Modern
Hotel, Gudur Represented Bym. N. Narayanan Vs. K. Radhakrishnaiah & Ors
[1989] INSC 141 (26
April 1989)
Misra
Rangnath Misra Rangnath Venkatachalliah, M.N. (J)
CITATION:
1989 AIR 1510 1989 SCR (2) 725 1989 SCC (2) 686 JT 1989 Supl. 143 1989 SCALE (1)1125
ACT:
Andhra
Pradesh Buildings (Lease, Rent and Eviction) Control Act, 1960: s. 7--Advance
rent refundable at the expiry of lease--Stipulation-Validity of--Amount whether
adjustable--Tenant whether a defaulter.
HEAD NOTE:
The
proviso to s. 7(2)(a) of the Andhra Pradesh Buildings (Lease, Rent and
Eviction) Control Act, 1960 prohibits payment of any sum exceeding one month's
rent by way of advance, clause (b) thereto makes any such sum refundable or at
the option of the tenant otherwise adjustable, and sub-s.
(3) declares
the stipulation for payment of rent in advance beyond that of one month as null
and void.
The
appellant-tenant took the demised premises on a thirty year lease beginning
from September 9, 1969 and paid a large amount as advance,
only a part of which was adjustable towards the stipulated rent in the
subsequent months and the balance was to be paid back under a valid receipt
after the expiry of the lease period. The lease deed did not have a forfeiture
clause. The respondent land lord initiated action for eviction in October 1973
on the plea that the tenant had failed to pay rent for a certain subsequent
period. The tenant advanced the plea of payment. The landlord placed the
account books of the appellant and claimed the benefit of s. 34 of the Evidence
Act. All the courts below found that the payment as claimed had not been
established.
In
this appeal by special leave, it was contended that the balance of advance
which lay in the hands of the respondent-landlord was either refundable to the
tenant or adjustable against rent under s. 7 of the Act, and if out of that sum
the arrears were available to be adjusted the tenant was not at all in default;
that the lease of 1969 being for a term of thirty years certain, eviction could
not be claimed against a contractual tenant during the subsistence of the
lease, and that the lease did not have a forfeiture clause so as to bring the
matter within the ambit of section 111(g) of the Transfer of Property Act.
726
Allowing the appeal by special leave,
HELD:
1. The stipulation in the lease-deed that the amount of advance would be
refundable at the end of the tenancy was null and void under s. 7(3) of the
Act. The said amount became payable to the tenant immediately. It was thus held
by the landlord on account of the tenant on the date of filing of the petition
for eviction. The tenant could not, therefore, be considered a defaulter for a
smaller amount by not paying the rent for some months. [730D, 729BC, 730E] Mohd.

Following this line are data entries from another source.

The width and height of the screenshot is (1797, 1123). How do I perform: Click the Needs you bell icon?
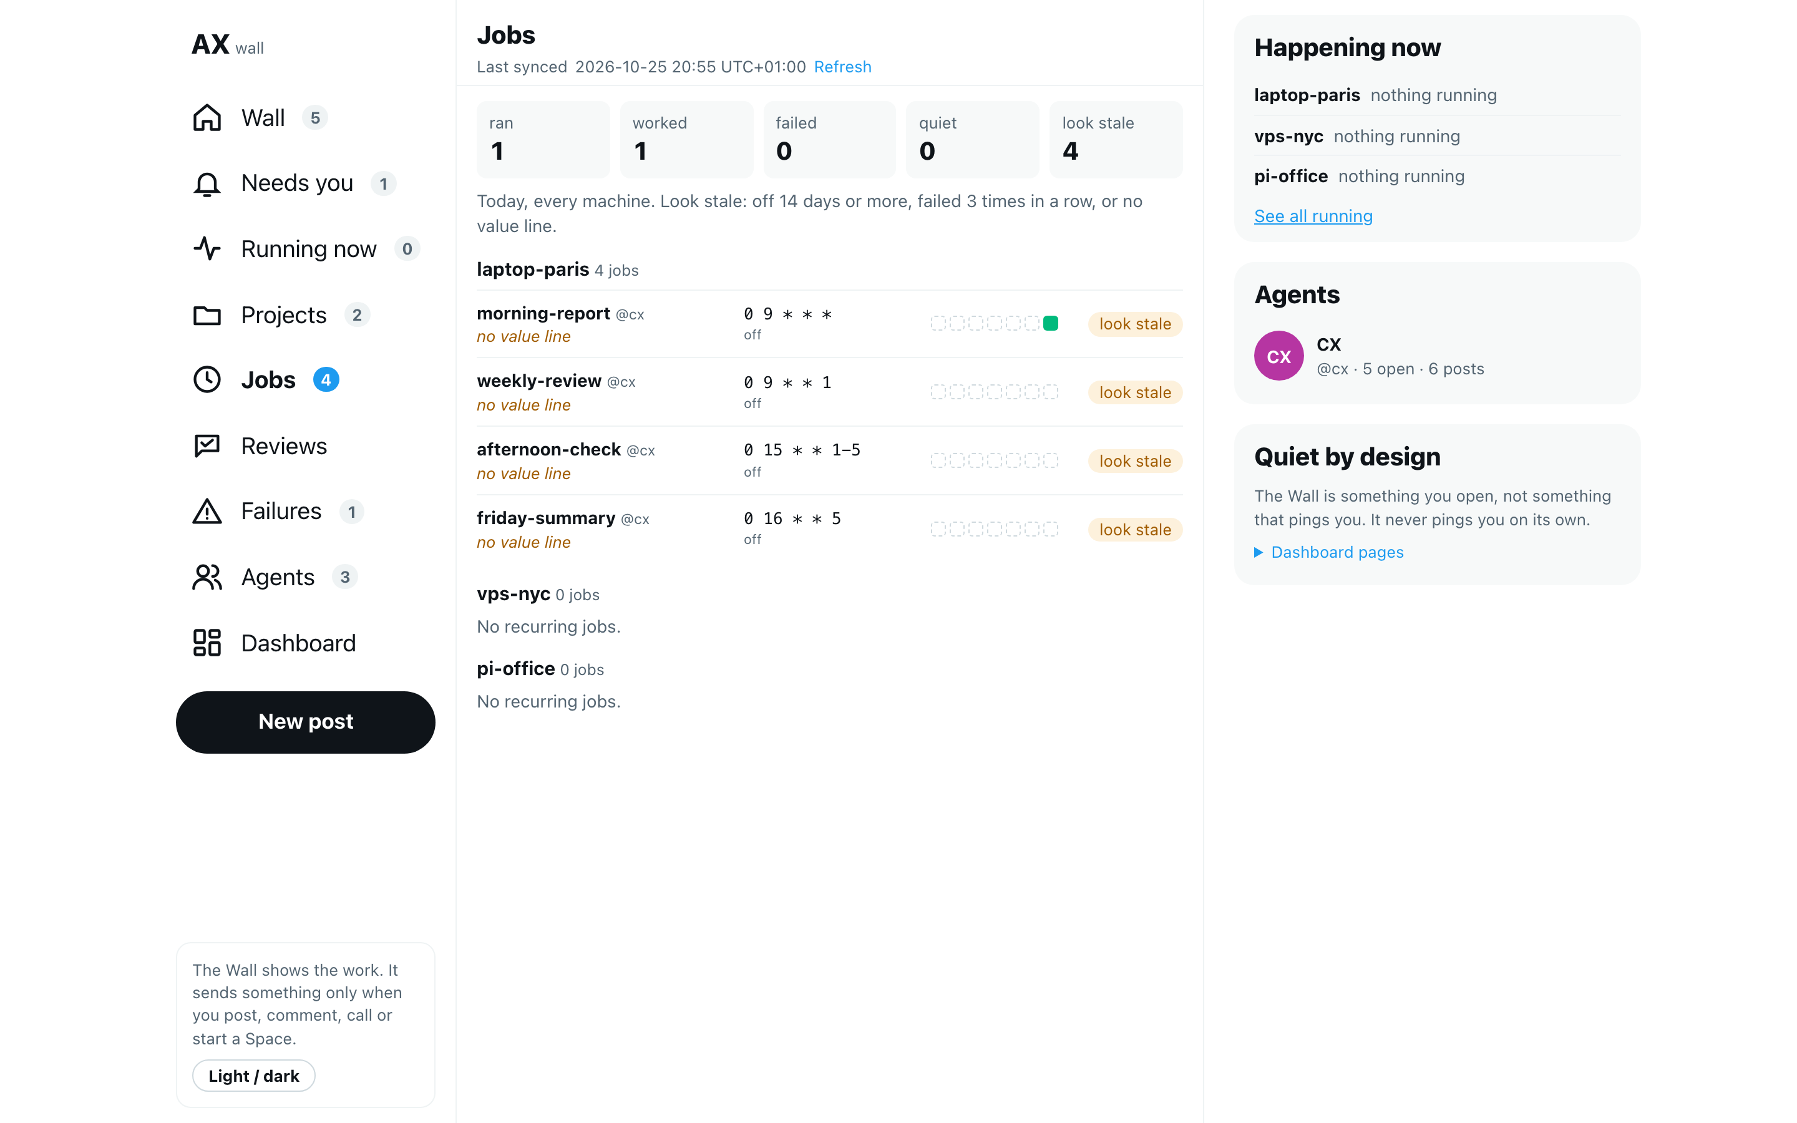(207, 183)
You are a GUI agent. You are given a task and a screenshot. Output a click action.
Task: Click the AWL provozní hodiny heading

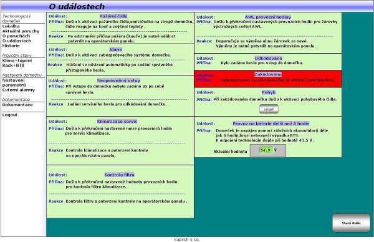pos(268,17)
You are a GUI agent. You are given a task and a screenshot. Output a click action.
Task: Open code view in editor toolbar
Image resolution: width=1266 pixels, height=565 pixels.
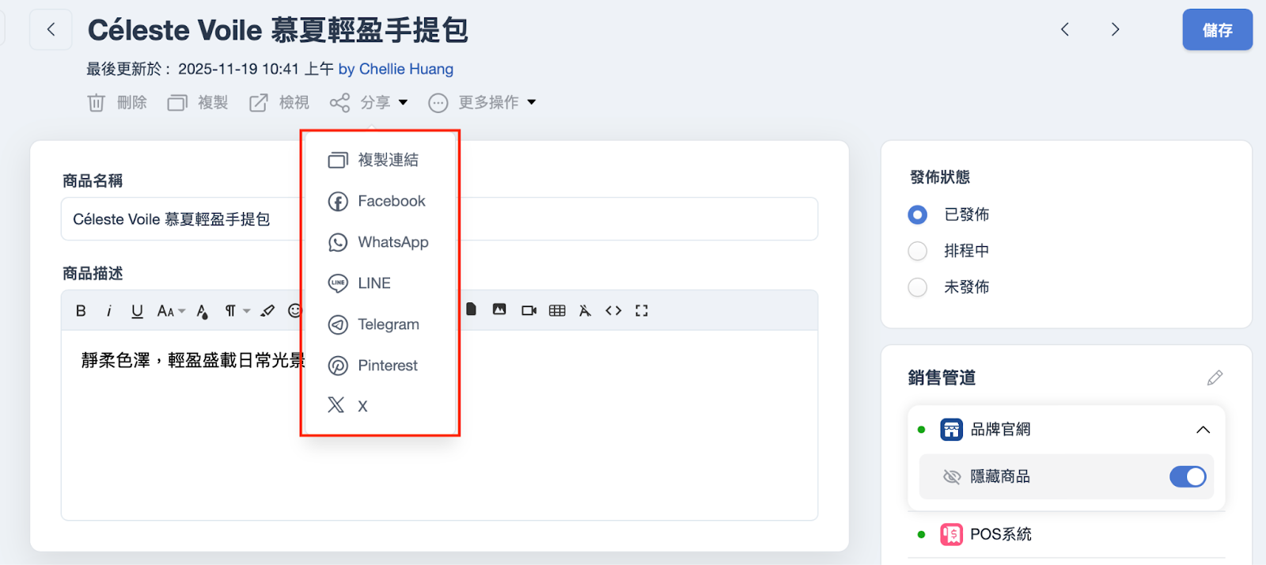point(613,311)
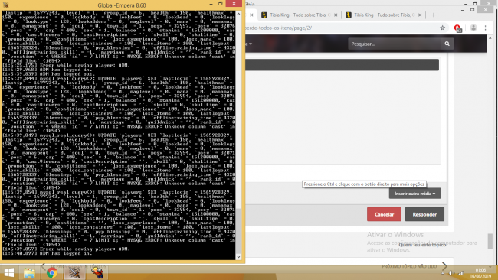Click the console window scroll down arrow
The width and height of the screenshot is (498, 280).
(238, 257)
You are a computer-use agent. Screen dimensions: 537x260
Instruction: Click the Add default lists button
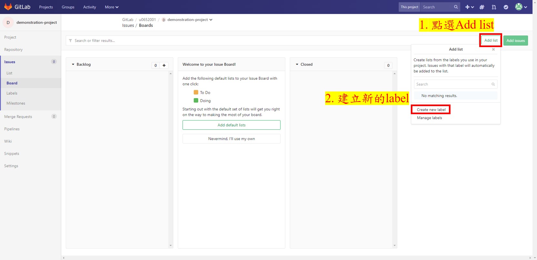click(231, 125)
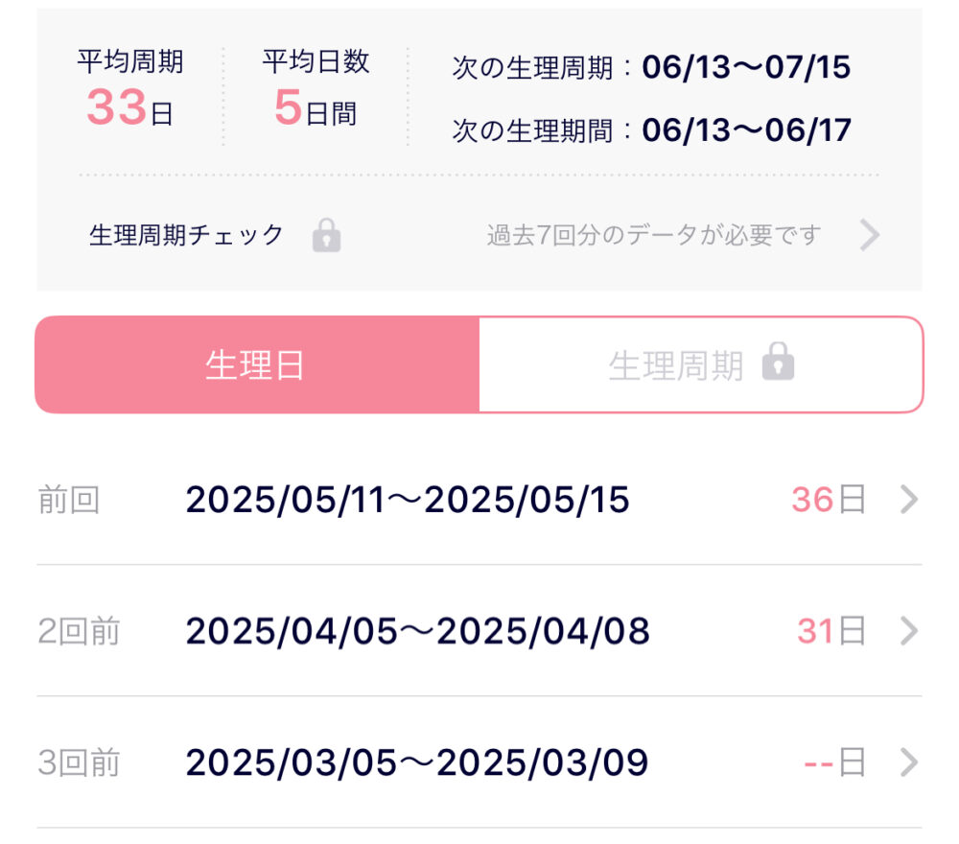This screenshot has width=959, height=844.
Task: Tap the 3回前 row label
Action: (79, 762)
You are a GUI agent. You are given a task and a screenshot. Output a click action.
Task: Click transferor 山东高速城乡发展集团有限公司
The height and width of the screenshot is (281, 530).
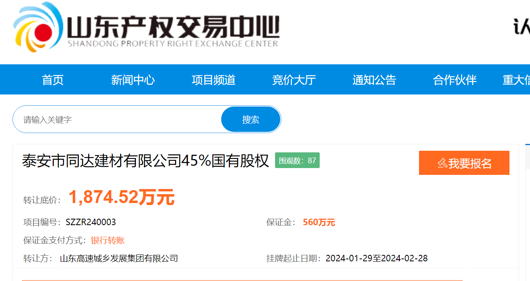[119, 258]
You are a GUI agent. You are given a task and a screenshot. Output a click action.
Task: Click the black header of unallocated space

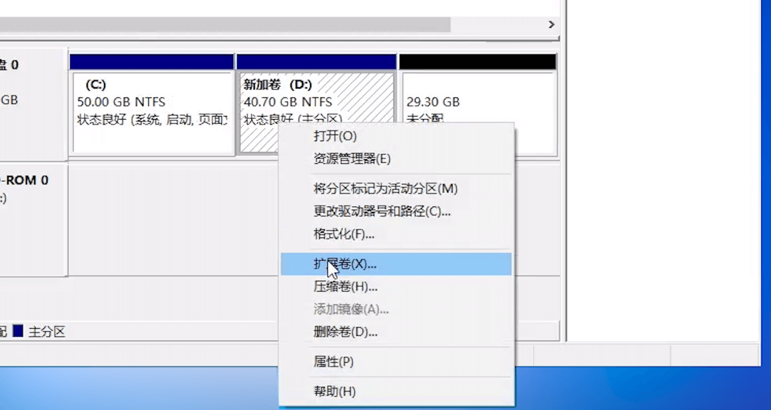[477, 60]
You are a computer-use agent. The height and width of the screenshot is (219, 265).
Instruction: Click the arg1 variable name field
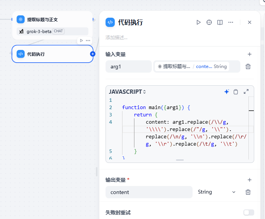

Salimuddin v. Misri Lal & Anr., [1986] 1 SCR 622 and M/s. Sarwan Kumar Onkar
Nath v. Subhas Kumar Agarwalla, [1987] 4 SCC 546 referred to.
2. The
lease being for a term of thirty years was to expire in September, 1999. The
deed did not stipulate a forfeiture clause. In the absence of such a clause the
contractual tenancy was subsisting under the provisions of the Transfer of
Property Act. There could not, therefore, be any eviction from such a tenancy.
[730F]
CIVIL
APPELLATE JURISDICTION: Civil Appeal No. 4108 of 1982.
From
the Judgment and Order dated 23.12. 1981 of the Andhra Pradesh High Court in
C.R.P. No. 3547 of 1981.
P.P. Rao,
R. Venkataramani, V.G. Pragasam and Satya Mitra Garg for the Appellant.
P.
Krishna Rao, B. Krishna Prasad and K.K. Gupta for the Respondents.
The
Judgment of the Court was delivered by RANGANATH MISRA, J. This is a tenant's
appeal by special leave against the order of eviction from a commercial
premises at Gudur in Andhra Pradesh. The Controller, the Appellate Authority
and the High Court have concurrently found that the appellant was a wilful
defaulter liable to be evicted.
Under
document No. 1327 of 1969, a thirty-year lease with an annual stipulated rent
was granted in favour of one Narayanan, a partner of the hotel, for a term of
30 years beginning from 9th of 727 September, 1961. For the first 15 years rent
was stipulated at the rate of Rs. 150 per month and for the second span of 15
years rent was to be escalated to Rs.200 per month, and the tenant undertook to
pay the rent by the 9th of every succeeding month.
The
lease-deed further stipulated:
"Out
of the advance of Rs.6,500, the second party shall deduct every month Rs.75
from the stipulated rent upto Rs. 1,500 and the balance of Rs.5,000 shall be
paid back to the second party by the first party under valid receipt after the
expiry of the lease period." Thus, by March 1971 the amount of Rs. 1,500
had been adjusted and the landlord held Rs.5,000 refundable to the tenant.
Action
for eviction was initiated on the plea that the tenant had failed to pay the
rent for a certain subsequent period. Courts below debated the main--perhaps
the only--contention as to whether the plea of payment which the tenant
advanced had been established. On behalf of the landlord the account books of
the Hotel were placed and the benefit of s. 34 of the Evidence Act was claimed.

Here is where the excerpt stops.